After the war, Cass worked in 1946–1947 as junior research engineer for Telephone Rentals in Knightsbridge, London, before embarking on an HND in Communication Technology at the Regent Street Polytechnic in London between 1947 and 1951.

In 1979, Cass and his son, Mark, set up Image Bank UK, part of The Image Bank, and this company was successfully sold to Getty Images in 2001.

In 1987 Cass became Chairman and Chief Executive of Moss Bros Plc, where he reorganised the whole of the troubled group including moving and selling its head office, starting up a new range of Suit Shops and buying Cecil Gee Plc. He remained at the company until 1991.

Upon retiring from Moss Bros in 1992, Cass moved from London to West Sussex, where he co-founded the registered charity, The Cass Sculpture Foundation, previously known as Sculpture at Goodwood, in 1992. Over the next year, they visited some thirty sculpture parks around the world before deciding upon the style, aim and design of their own estate. Long-term friends of Henry Moore and Elisabeth Frink, Wilfred and Jeannette sold their own personal collection of Moores, Frinks and Ayrtons, which they had bought directly from these artists, to fund the creation of their park.

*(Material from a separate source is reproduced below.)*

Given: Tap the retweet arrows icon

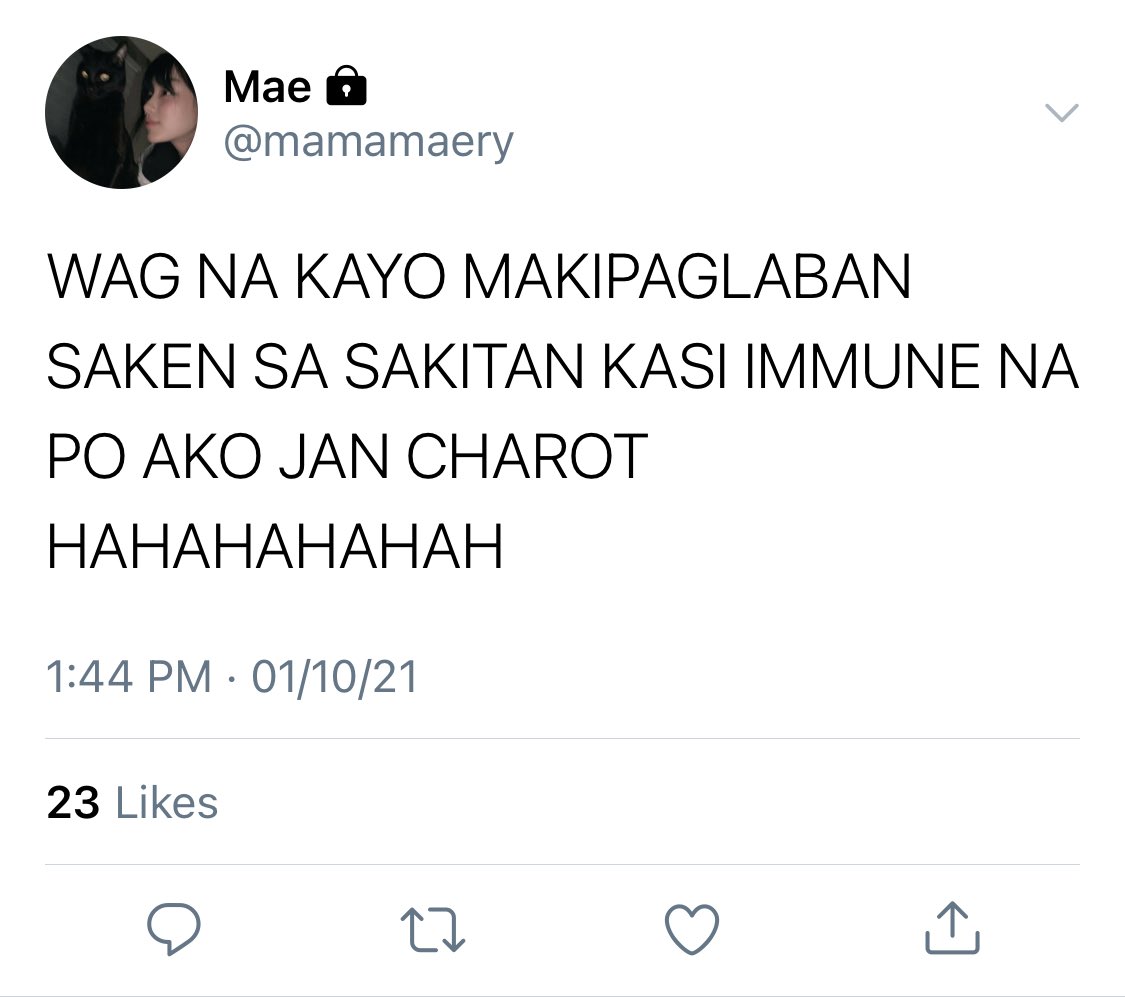Looking at the screenshot, I should [433, 930].
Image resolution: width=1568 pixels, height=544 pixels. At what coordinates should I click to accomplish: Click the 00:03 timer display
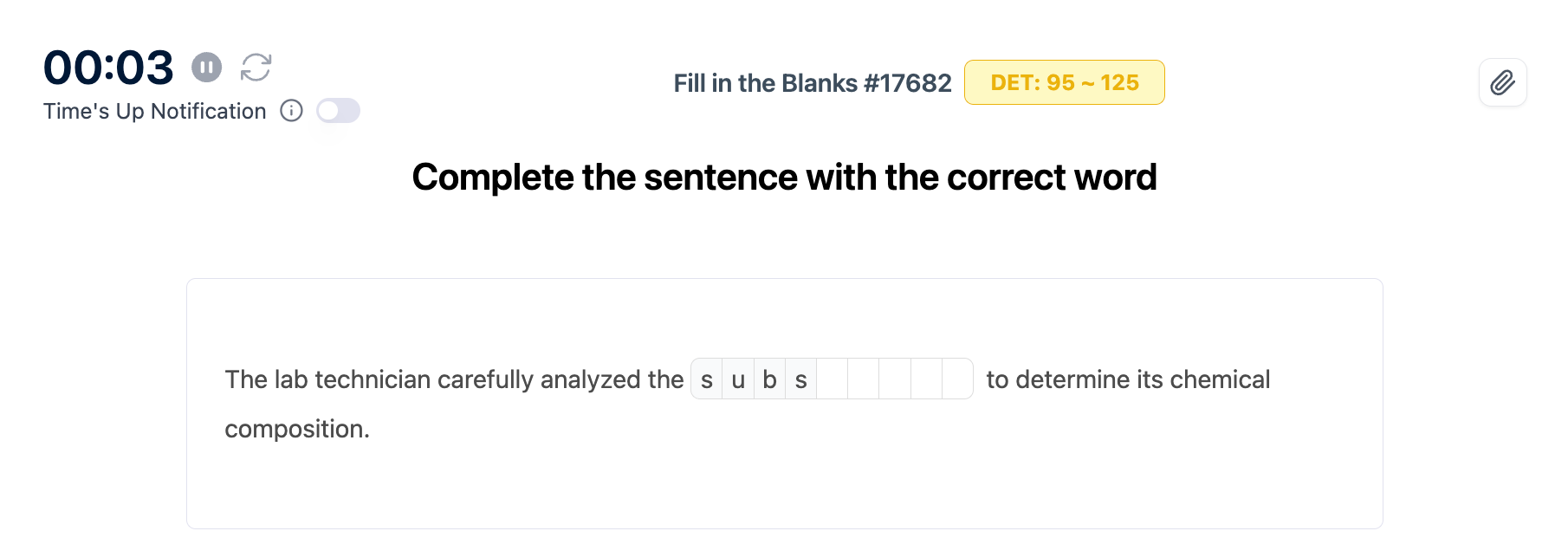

Based in Goodwood, West Sussex, the charitable foundation's aim and consistent focus is to promote and advance British sculpture to a global audience and through a vigorous programme of commissioning, funding and marketing, the Foundation has enabled the fabrication of 150 major new works by leading British artists. In 1996, the charity won the National Art Collections Fund prize for "Promoting Enjoyment of the Visual Arts".

Cass was created a Commander of the Order of the British Empire (CBE) on 17 June 2006.

In April 2008 Cass was awarded an honorary degree from the Open University as Doctor of the University.

In later life, Cass lived in the grounds of the Cass Sculpture Foundation's sculpture park in Goodwood, near Chichester, West Sussex, with his wife Jeannette.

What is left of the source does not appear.